Data under study >>
_ _ _ _ _ _ _

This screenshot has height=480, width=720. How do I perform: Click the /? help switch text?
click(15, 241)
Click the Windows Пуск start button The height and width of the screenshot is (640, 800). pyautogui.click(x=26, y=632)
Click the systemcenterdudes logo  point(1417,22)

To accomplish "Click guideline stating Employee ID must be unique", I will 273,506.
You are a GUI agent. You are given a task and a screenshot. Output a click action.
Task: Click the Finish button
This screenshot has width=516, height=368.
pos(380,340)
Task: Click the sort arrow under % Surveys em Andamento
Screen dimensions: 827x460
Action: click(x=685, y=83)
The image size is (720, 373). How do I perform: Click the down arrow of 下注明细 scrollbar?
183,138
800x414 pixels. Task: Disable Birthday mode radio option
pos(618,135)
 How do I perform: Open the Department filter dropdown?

_ _ _ _ _ _ _

Assignment >> Reproduce the entries above exactly, every line included.

Task result >>
This screenshot has height=480, width=720. How do I perform: Click the /? help switch text?
click(15, 241)
Click the Windows Пуск start button The height and width of the screenshot is (640, 800). pyautogui.click(x=26, y=632)
Click the systemcenterdudes logo  point(1417,22)

To accomplish "Click guideline stating Employee ID must be unique", I will 273,506.
You are a GUI agent. You are given a task and a screenshot. Output a click action.
Task: Click the Finish button
This screenshot has width=516, height=368.
pos(380,340)
Task: Click the sort arrow under % Surveys em Andamento
Screen dimensions: 827x460
Action: click(x=685, y=83)
The image size is (720, 373). How do I perform: Click the down arrow of 下注明细 scrollbar?
183,138
800x414 pixels. Task: Disable Birthday mode radio option
pos(618,135)
 How do I perform: Open the Department filter dropdown?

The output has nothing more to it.